A l'instar du récent Snowpiercer (dont l'action se situait également dans un train), le film de Yeon Sang-ho (en passe de devenir le plus gros succès de l'histoire de son pays), connu pour son travail dans l'animation, montre une fois encore la vitalité du cinéma coréen qui parvient à remettre en majesté des genres à bout de souffle. Exploitant parfaitement son décor, le cinéaste joue habilement avec les codes, saupoudrant par endroits son intrigue d'un humour bienvenu qui contient aussi un sous-texte social et politique pertinent dans lequel le réalisateur s'interroge sur l'identité réelle des monstres supposés. Sans recourir à une surenchère gore trop abondante, Yeon Sang-ho signe un excellent suspense qui ne relâche jamais la tension, parvenant à un équilibre assez miraculeux entre séquences spectaculaires et moments plus intimes, avec un final aux antipodes du produit hollywoodien standardisé. Pour les amateurs... et tous les autres ! 

Corée du Sud - 1h58
Réalisation : Yeon Sang-ho - Scénario : Park Joo-suk
Avec : Gong Yoo (Seok-woo), Kim Su-an (Su-an), Jung Yu-mi (Sang-hwa), Ma Dong-seok (Sang-hwa). 

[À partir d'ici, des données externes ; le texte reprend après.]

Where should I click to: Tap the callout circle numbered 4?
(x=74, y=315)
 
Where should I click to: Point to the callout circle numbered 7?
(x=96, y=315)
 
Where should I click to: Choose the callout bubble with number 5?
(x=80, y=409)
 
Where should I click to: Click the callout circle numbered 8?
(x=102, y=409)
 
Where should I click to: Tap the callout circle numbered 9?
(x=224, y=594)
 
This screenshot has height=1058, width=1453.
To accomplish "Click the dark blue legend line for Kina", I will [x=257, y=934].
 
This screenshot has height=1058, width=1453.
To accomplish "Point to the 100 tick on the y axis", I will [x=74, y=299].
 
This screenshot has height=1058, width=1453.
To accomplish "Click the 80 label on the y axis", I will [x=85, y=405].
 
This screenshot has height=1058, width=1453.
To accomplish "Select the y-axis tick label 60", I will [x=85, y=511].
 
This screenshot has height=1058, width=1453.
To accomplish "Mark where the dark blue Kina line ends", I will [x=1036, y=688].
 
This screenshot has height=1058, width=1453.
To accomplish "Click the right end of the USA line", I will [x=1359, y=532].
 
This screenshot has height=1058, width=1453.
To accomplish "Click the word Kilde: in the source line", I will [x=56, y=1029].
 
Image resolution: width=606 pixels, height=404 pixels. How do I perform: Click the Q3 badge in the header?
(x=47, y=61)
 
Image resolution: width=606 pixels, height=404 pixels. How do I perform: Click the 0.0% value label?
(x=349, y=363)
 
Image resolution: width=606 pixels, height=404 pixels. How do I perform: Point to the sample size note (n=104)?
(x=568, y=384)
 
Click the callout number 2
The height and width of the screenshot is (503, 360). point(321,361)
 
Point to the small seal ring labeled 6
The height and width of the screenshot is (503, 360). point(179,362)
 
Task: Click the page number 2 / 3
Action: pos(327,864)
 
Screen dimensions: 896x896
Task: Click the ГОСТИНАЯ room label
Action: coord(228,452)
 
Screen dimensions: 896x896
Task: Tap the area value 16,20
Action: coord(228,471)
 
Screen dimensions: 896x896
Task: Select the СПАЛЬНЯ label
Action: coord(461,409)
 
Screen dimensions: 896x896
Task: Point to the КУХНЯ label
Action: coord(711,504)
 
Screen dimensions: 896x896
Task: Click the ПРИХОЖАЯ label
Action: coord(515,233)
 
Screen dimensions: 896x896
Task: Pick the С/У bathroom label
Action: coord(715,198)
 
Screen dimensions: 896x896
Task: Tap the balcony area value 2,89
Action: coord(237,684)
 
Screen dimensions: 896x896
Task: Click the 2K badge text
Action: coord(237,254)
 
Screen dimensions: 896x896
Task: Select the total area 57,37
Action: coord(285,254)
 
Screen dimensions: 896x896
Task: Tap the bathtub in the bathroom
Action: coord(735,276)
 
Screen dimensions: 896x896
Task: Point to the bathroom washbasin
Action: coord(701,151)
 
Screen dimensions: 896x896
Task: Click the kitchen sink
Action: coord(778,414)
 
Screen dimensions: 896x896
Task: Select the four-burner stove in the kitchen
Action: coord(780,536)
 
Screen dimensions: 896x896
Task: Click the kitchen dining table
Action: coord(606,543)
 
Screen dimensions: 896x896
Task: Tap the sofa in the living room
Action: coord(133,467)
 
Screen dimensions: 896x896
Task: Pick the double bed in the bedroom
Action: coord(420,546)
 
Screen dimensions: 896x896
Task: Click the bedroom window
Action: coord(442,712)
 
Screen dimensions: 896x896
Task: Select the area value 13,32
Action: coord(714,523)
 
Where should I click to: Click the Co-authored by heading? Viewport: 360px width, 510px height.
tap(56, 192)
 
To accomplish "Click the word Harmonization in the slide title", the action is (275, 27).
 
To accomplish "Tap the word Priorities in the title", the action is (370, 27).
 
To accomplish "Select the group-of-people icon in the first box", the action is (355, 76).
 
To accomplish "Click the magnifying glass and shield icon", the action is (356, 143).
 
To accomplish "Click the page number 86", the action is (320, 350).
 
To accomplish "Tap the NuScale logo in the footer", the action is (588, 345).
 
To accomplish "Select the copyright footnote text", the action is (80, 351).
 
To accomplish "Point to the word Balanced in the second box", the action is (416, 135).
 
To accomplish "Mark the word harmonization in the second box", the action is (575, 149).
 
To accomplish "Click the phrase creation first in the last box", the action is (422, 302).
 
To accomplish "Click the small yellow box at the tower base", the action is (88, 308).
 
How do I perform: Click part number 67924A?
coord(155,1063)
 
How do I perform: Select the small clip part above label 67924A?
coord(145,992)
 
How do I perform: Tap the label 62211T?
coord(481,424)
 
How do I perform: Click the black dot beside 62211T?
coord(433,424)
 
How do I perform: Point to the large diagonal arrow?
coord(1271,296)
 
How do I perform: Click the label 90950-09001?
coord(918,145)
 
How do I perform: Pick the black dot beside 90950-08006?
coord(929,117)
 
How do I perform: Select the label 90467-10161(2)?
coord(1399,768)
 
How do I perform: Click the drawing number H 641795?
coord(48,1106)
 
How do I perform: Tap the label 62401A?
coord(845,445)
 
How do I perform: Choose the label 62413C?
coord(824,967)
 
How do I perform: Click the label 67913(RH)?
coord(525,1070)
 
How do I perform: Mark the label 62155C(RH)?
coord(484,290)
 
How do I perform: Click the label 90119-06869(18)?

SIERANEVADA - Sortie le 3 août


2h52 de conversations en famille n'est pas le meilleur des arguments pour donner envie de voir Sieranevada (présenté en compétition à Cannes) à un public de moins en moins enclin à s'aventurer hors de sa zone de confort. Mais c'est le prix à payer si l'on veut apprécier le nouveau film du roumain Cristi Puiu, révélé il y a une dizaine d'années grâce à La Mort de Dante Lazarescu. Nous sommes dans un appartement de Bucarest, au cœur d'une famille venue à l'occasion de la commémoration d'un défunt. Mais le déroulement de la journée ne va pas se passer comme prévu, perturbé par des disputes et des invectives, mettant à mal la cohésion familiale et le repas sans cesse différé.

Si l'on peut reprocher à Cristi Puiu d'utiliser toujours le même procédé de mise en scène, à savoir de longs plans séquence tournés au moyen de discrets panoramiques, il faut lui reconnaître une réelle acuité. La manière dont il scrute les états d'âme de ses protagonistes est assez admirable, filmant leurs échanges, leurs éclats de voix, leurs désaccords avec une retenue formelle qui permet au spectateur de s'intégrer parfaitement à cette famille, au point qu'il ait réellement l'impression de la connaître à l'issue de la projection. Le cinéaste ne révolutionne rien dans son propos et son point de vue sur la Roumanie d’aujourd’hui, tenaillée entre les fantômes de son passé communiste et les aspirations à une vie meilleure, n'est pas nouveau. Au delà des débats sur les thèses complotistes évoquées dans le film, Puiu s'intéresse avant tout à la sphère intime, incarnée magnifiquement par une galerie de personnages d'une vérité confondante. On pourra certes regretter que le réalisateur veuille quitter l'appartement pour une scène de confession un peu inutile, et ne finisse par être victime d'une durée excessive. Mais l'étonnante dernière image, celle d'un fou rire communicatif, dit tout de notre dérisoire existence. Il est bien temps de se mettre à table. 

Roumanie - 2h53
Réalisation et Scénario : Cristi Puiu
Avec : Mimi Branescu (Lary), Judith State (Sandra), Bogdan Dumitrache (Relu), Dana Dogaru (Madame Mirica).  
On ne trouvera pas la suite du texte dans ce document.